SM: Aspiration for what, the same as the 1970s British middle classes as you mentioned? What would you say they aspired to for example?

SB: No, the aspiration now is very different. An Instagramed $12 ice cream is showing you can afford that and have the life style to match – it’s more about public showing off. Aspiration in 1970s Britain was more complex in a way. Young adults would have remembered the war, the rationing and their ideas of luxury were very different from what we consider today. Steak, salmon, brie would all be seen as luxury items and the idea of wasting food was totally frowned upon. Dinner parties were seen as extravagant. There is so much of British identity that was sewn into escaping this. Jonathan Coe writes about this brilliantly in novels such as The Rotter’s Club.

SM: What made you want to do a PhD? Tell me about your thesis. Tell me what you hope this new title will bring you.

SB: I knew I wanted to do a curatorial project on motherhood with the birth of my daughter. I figured that if I was going to spend years researching it then it would be good to have some institutional support and a structure in which to frame the research as the subject is so vast. I also wanted to rethink my relationship to curating which had been on rather a frenetic path. I wanted to take a breath to think through the changes in photography and my relationship to it too. The PhD process certainly allowed me to do all of those things. By giving me the opportunity to read widely around new developments in photography and how that affects curating I have come back to curating so much more informed. To have the time to step out and reconsider was a luxury in many ways.

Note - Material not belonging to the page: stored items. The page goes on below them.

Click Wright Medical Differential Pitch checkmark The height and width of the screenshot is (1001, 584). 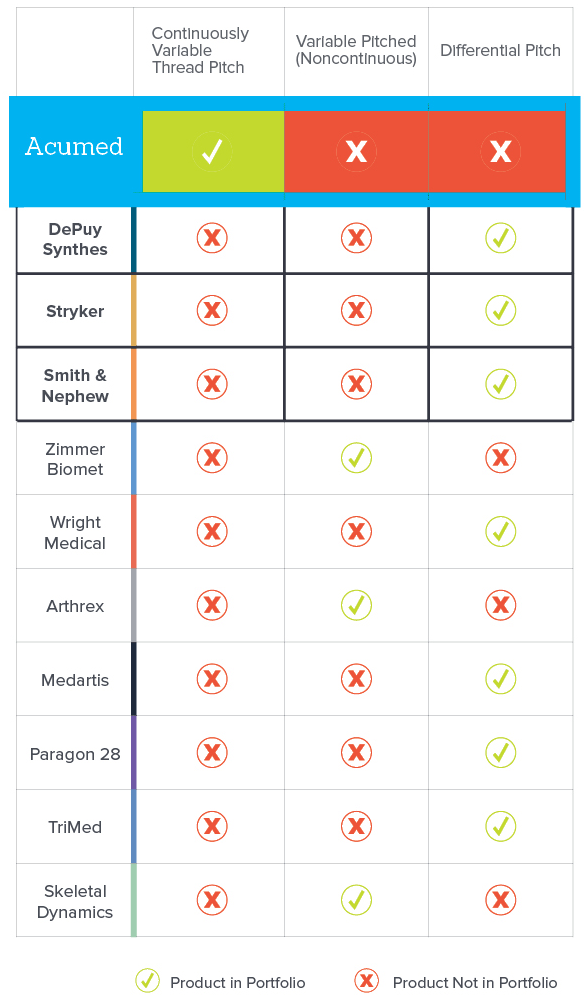[500, 531]
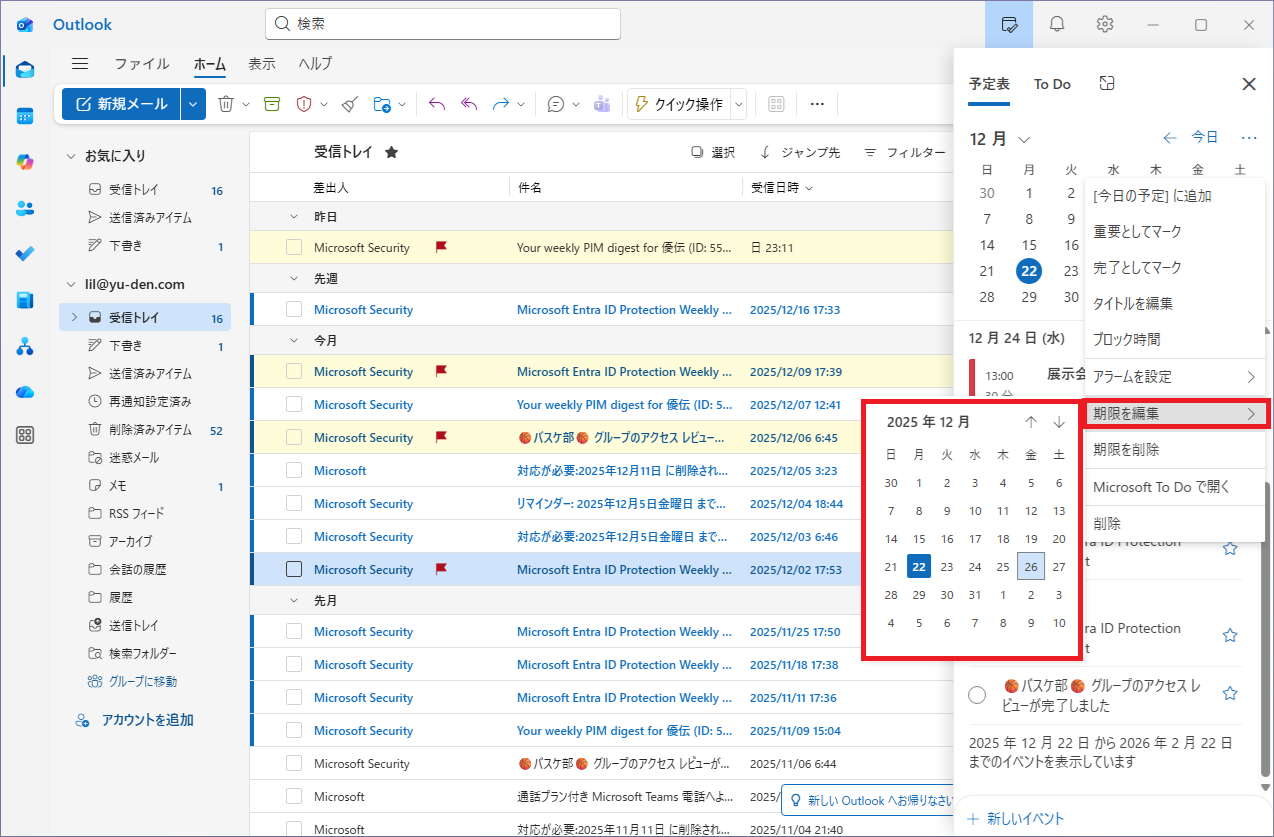This screenshot has height=837, width=1274.
Task: Open the notifications bell icon
Action: click(x=1057, y=24)
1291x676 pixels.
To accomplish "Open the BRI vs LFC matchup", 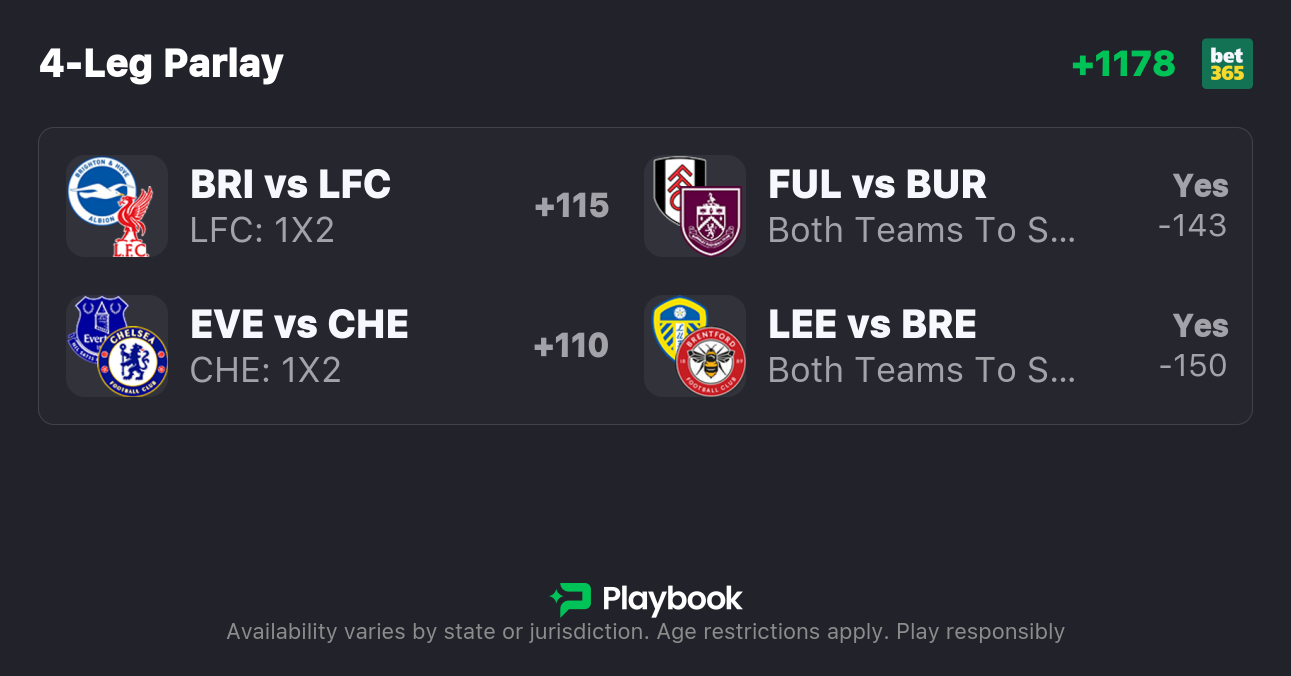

So my PhD is practice-based in curating, which means I write a thesis and present my practice, (which is the exhibition Home Truths). In the thesis I investigate contemporary ‘maternal ambivalence’, which I define as stemming from a reaction to social norms, expectations and the cultural conditions. I use the literary frame of ‘life narrative’ to examine maternal ambivalence in the artworks I curated, contextualising these within depictions of mothering in the larger photographic culture of motherhood.

SM: Could you elaborate on some of these depictions?

SB: These depictions were directly dealt with in a digital display I curated with Katrina Sluis titled Motherlode, which was shown at The Photographers’ Gallery at the same time as Home Truths. These include tropes that easily categorised into generic lists of activities including: the sexy nude pregnant portrait, the post-birth snap-back-into-shape transformation, cute outings with children, loving husbands (and a lack of nannies), and going back to work within weeks – the latter putting huge moral pressure on the idea that mothering itself is not a socially or economically significant activity.

At the heart of all my research lies an investigation into different maternal life narratives (in literature and social networking and art photography) and how exhibitions have to respond to autobiographical approaches in photography as we increasingly experience them on the web. As to what the new title will bring me I don’t know. Very little probably.

SM: Very little because a PhD in art is not appreciated or valued in some way?

SB: No, it is valued and appreciated but it will not change my job nor will it change my pay scale or make any other tangible difference. The title is just that and I do not really care for titles. The process of doing it has been vital to me and I believe it has made me a better writer and researcher and prepared me with tools to explore deeper into issues that I perhaps would not have done so before.

SM: What do you think about the photobook craze?

SB: I come to the photobook from the receiving end rather than the making end. So on one hand I can see it’s a great way for photographers and artists to see their work realised, allowing them to be able to do this easily and exactly how they like it though self-publishing. The flip side to that ease is there are an awful lot of not very good books out there. To make a book it has to make sense of the work… I don’t feel it always does. Also with self-publishing numbers are small, and the collectors smaller so I would question if artists are really ‘getting their work out there’. If they want their work to be seen, then obviously the web is the best place for that.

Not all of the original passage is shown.